Bugün 24 Ocak. Bugün Gazeteci Yazar Uğur Mumcu’nun 28’nci ölüm yıldönümü.
Sakıncalı Piyade
Gazeteci-Yazar Uğur Mumcu 24 Ocak 1993’te Ankara’da Karlı Sokak'taki evinin önünde, arabasına konulan bombanın patlaması sonucu suikasta kurban giderek yaşamını yitirmişti. O çok şey bilen bir sakıncalı piyadeydi. Çok şey bildiği, karanlığı aydınlığa kavuşturacağı için onu katlettiler. Aradan 28 yıl geçmesine rağmen, onu katledenler ve o emri verenler hala bulunamadı.
Özlemle Anacağız
Türk Halkı Mumcu’nun kıymetini bildi. Adını unutmadı, unutturmadı. Bugün tüm Türkiye genelinde yapılacak etkinlikler ve törenlerle büyük gazeteci Uğur Mumcu’yu özlemle anacağız. Bedri Rahmi Eyüpoğlu, aslında Nazım Hikmet için yazdığı ve ölümünden sonra hep Uğur Mumcu için söylenen ‘Yiğidim Aslanım’ Türküsü’ndeki “Ne bir haram yedin ne cana kıydın/Ekmek gibi temiz su gibi aydın/Hiç kimse duymadan hükümler giydin/Döşek diken diken yastık batıyor/ Yiğidim aslanım aman burda yatıyor” dizelerindeki gibi “Ekmek gibi temiz su gibi aydındı.”
“Öyleyse Vurun Beni”

• [Görev Listesi]:
1) Anma yazısına göre Uğur Mumcu neden katledildi? Lütfen bir ile üç cümle arasında açıklayın.
2) Anma yazısına göre "Yiğidim Aslanım" türküsü aslında kim için yazılmıştı?
Bu malzeme başka bir kaynaktan alınmıştır.

• [Sağlanan Malzeme]:
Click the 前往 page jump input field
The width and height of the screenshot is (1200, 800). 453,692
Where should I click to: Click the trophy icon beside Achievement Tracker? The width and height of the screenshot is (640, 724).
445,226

• [Yazılı Yanıtlar]:
1) Anma yazısına göre Uğur Mumcu çok şey bildiği için katledildi. Katledilmesinin bir başka nedeni de karanlığı aydınlığa kavuşturacak olmasıydı.

2) Nazım Hikmet için.